I walked in and could immediately see through the floor above and in some parts clear through the ceiling to the sky. I moved carefully and quietly around the clutter until I came to the first hall. The green walls looked much as they must have so many years ago. Narrow halls, with small rooms. A far cry from the private rooms with flat-screen TVs and private baths that are common at the current hospital.

You could almost feel the stories with these walls. The babies born and lives ended. Doctors mending broken bones, giving bad news and dispensing hope. I opened up a folder laying on the floor and read the diagnosis of lung cancer for a patient I knew had later died from the disease. That seemed much too private even though every thing was being hauled to the public dump.
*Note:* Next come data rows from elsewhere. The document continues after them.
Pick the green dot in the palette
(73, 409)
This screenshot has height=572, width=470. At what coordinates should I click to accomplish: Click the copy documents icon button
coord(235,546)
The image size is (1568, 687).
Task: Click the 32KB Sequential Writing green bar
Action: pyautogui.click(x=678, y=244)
I put it back and didn’t pick up another thing to read.

For 30 minutes I wandered the halls of the crumbling building. Part of me was like the boy of 40 years ago doing it almost as a dare, but most of me was more of a citizen of our community saying goodbye to all the good things that happened here.

By Friday, the building had been reduced to just the front faade. If you peered through the front windows you would have seen nothing. It was like a movie set where the building fronts made it seem like the town was alive, but in fact there was nothing there.
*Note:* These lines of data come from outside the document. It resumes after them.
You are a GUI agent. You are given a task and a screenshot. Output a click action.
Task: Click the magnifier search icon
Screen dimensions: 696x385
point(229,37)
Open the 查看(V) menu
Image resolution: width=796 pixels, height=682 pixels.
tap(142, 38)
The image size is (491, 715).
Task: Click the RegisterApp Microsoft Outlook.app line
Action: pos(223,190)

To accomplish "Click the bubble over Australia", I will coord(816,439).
Tomorrow it will be gone and with it a piece of Donalsonville’s history. However, not all old buildings are worth keeping. The long awaited demolition of Seminole Hospital has removed the biggest eyesore in the downtown area. There are others, but this was the biggest of them all.

In the place of the floating toilet, there is now open space, offering a view of the back side of some of the buildings on Main Street that haven’t been seen in three generations. It’s a good start and hopefully will spur other redevelopment projects in the area.

Thanks to the mayor, city council and all others involved in finally removing this blot on our fair city.

Poking around on Facebook

I am not the most computer illiterate grandfather around, but I have stubbornly refused to join Facebook, MySpace, Twitter and all the other social networking formats that are the rage of the Internet. After all, I have mastered e-mail, even if I can’t seem to significantly reduce the 11,000 e-mails residing on my computer today.

Friday I plunged in to the Facebook world because a couple of people had really been bugging me to do it. How fun is this?

With 48 hours I had connected to the exchange student from Kosovo that lived with our family in 2000. I connected with a former colleague who has gone back to law school at the age of 50 and is the managing editor of the Emory Law Review.

I discovered my wife had a page on there, along with my children. When I put in my profile that I was married to Mary Lou, the page said it had to ask her to confirm we were married. What a hoot! After 31 years, I have to confirm we are married to show it to total strangers. What if she said no?

I discovered my old college girlfriend. We are both in our 32nd year of marriage. I discovered many of you reading this column. It is amazing how many Seminole and Decatur County residents are poking around on Facebook at midnight on a Saturday night.

State offerings

Today I am writing from Lake Blackshear Resort near Cordele where our company has taken some 55 of employees and invited guests to a GM Rally. We have done these events from New Orleans and Atlanta to Savannah and Orlando. Surprisingly, the top rated venue by our people was one of our own state parks.

The folks there did a wonderful job accommodating our needs last year, so we’re back. We brought a lot of people from around the country in for both meetings. It is great to hear them talk about the natural beauty of this area.

If you have never been, check it out. The National POW museum in Andersonville and Jimmy Carter’s Boyhood Home in Plains offer some nice side visits along with way.